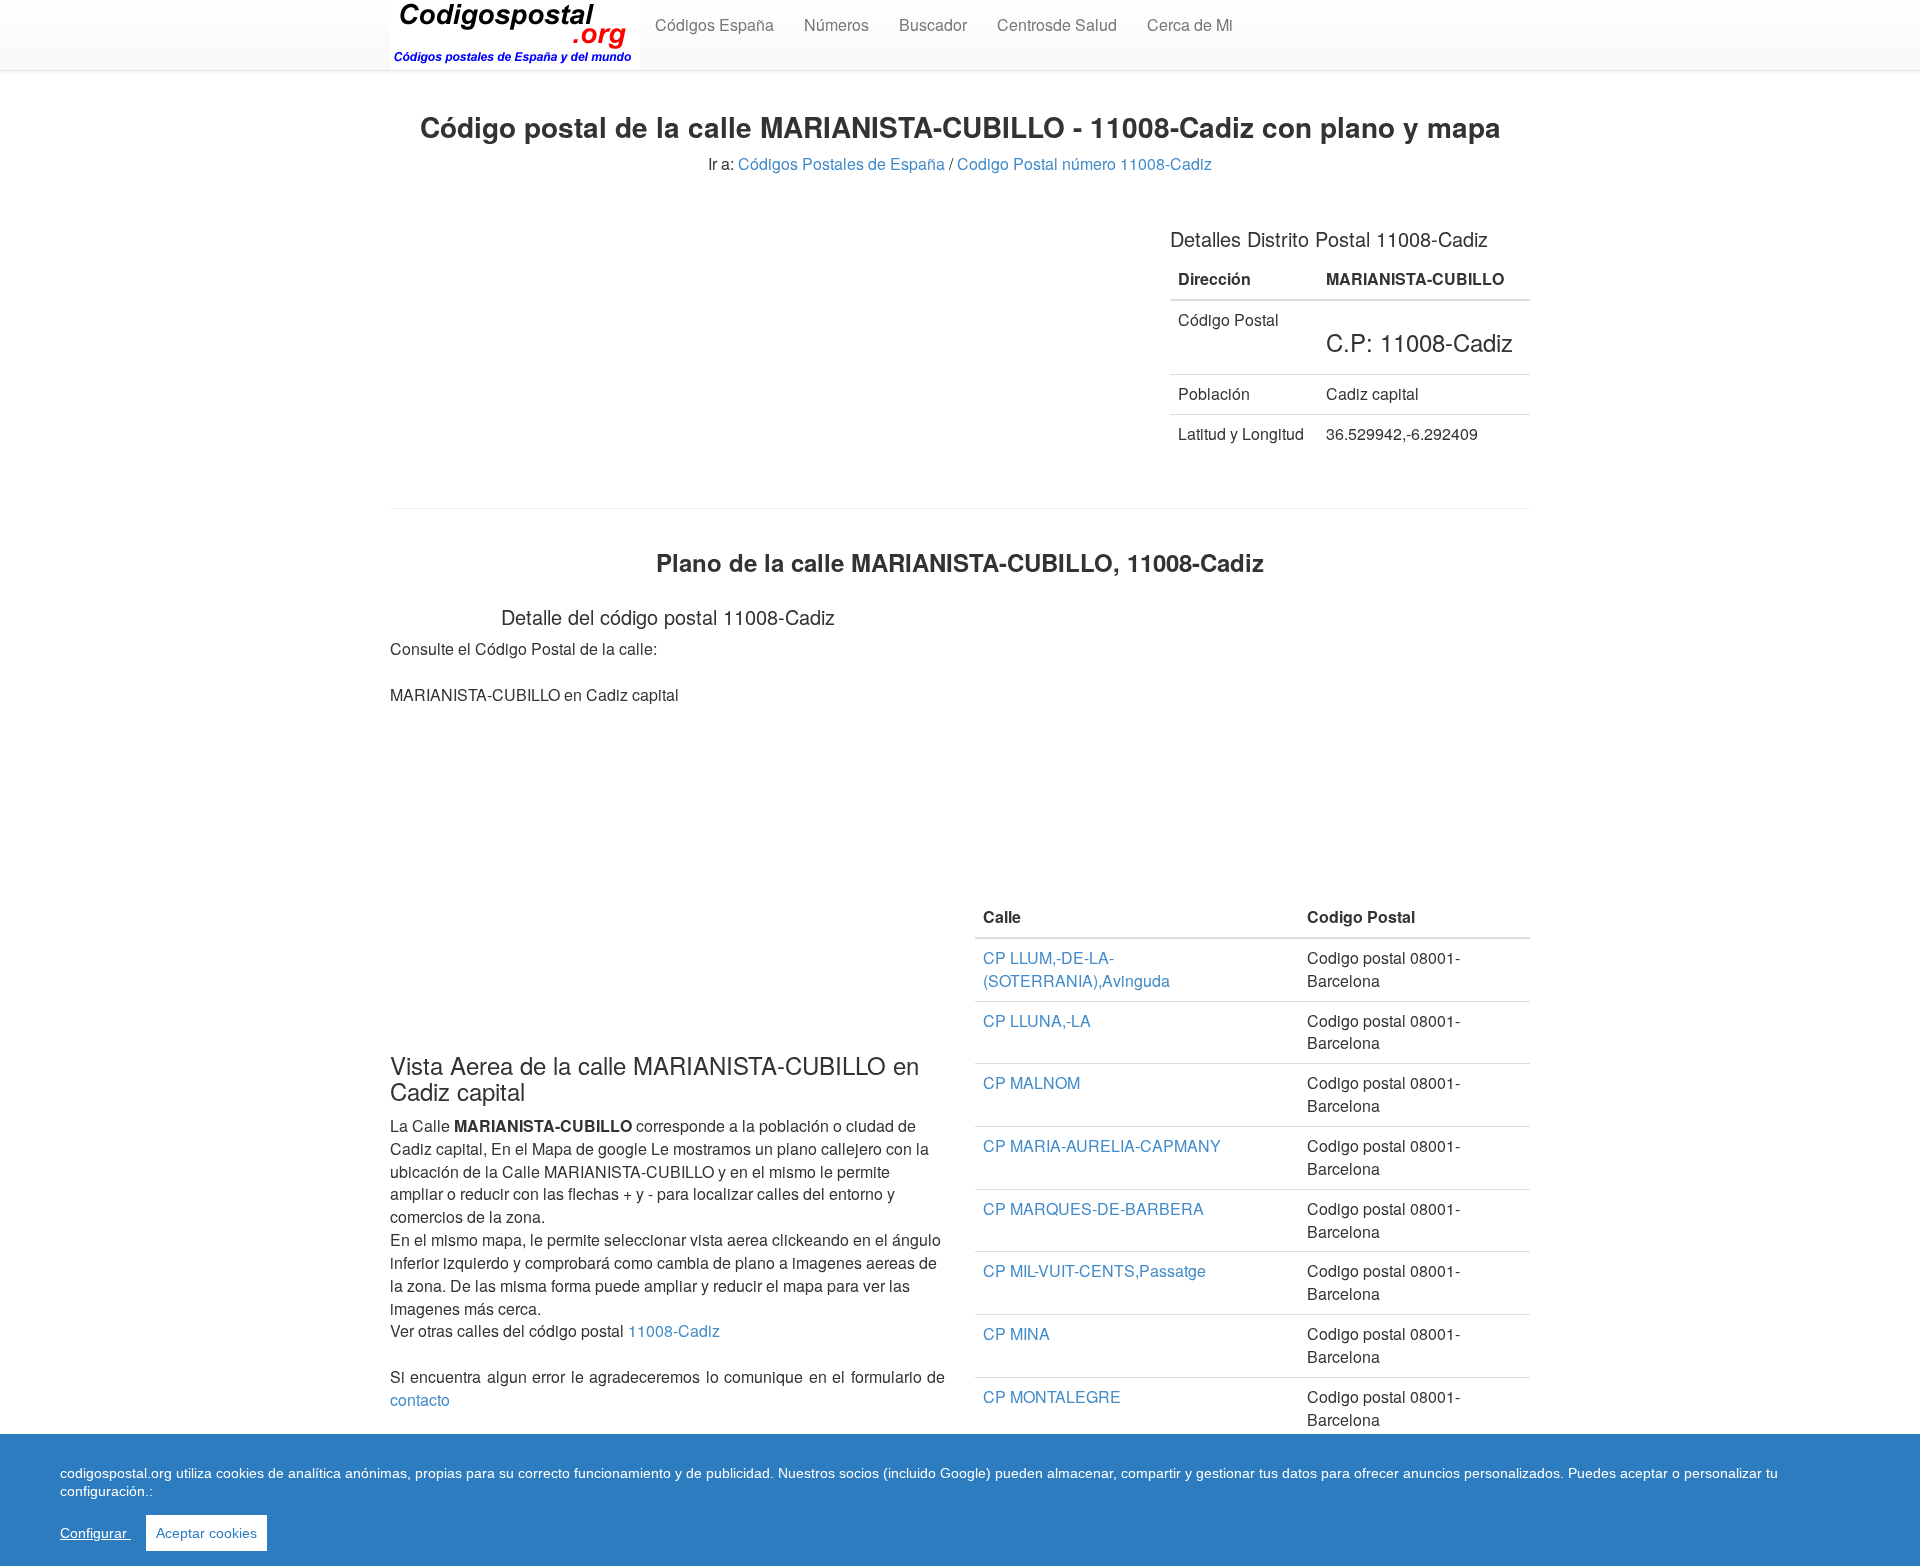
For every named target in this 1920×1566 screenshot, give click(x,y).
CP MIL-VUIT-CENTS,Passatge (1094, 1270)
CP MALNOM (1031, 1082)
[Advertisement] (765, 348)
----------
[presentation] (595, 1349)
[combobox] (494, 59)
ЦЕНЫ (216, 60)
----------
* HOW TO COMPLETE THIS TASK
Output the material above exactly, but only from the line that carries "For every named" through the line that carries "[Advertisement] (765, 348)".

* THE ANSWER
For every named target in this 1920×1566 screenshot, give click(x,y).
CP MIL-VUIT-CENTS,Passatge (1094, 1270)
CP MALNOM (1031, 1082)
[Advertisement] (765, 348)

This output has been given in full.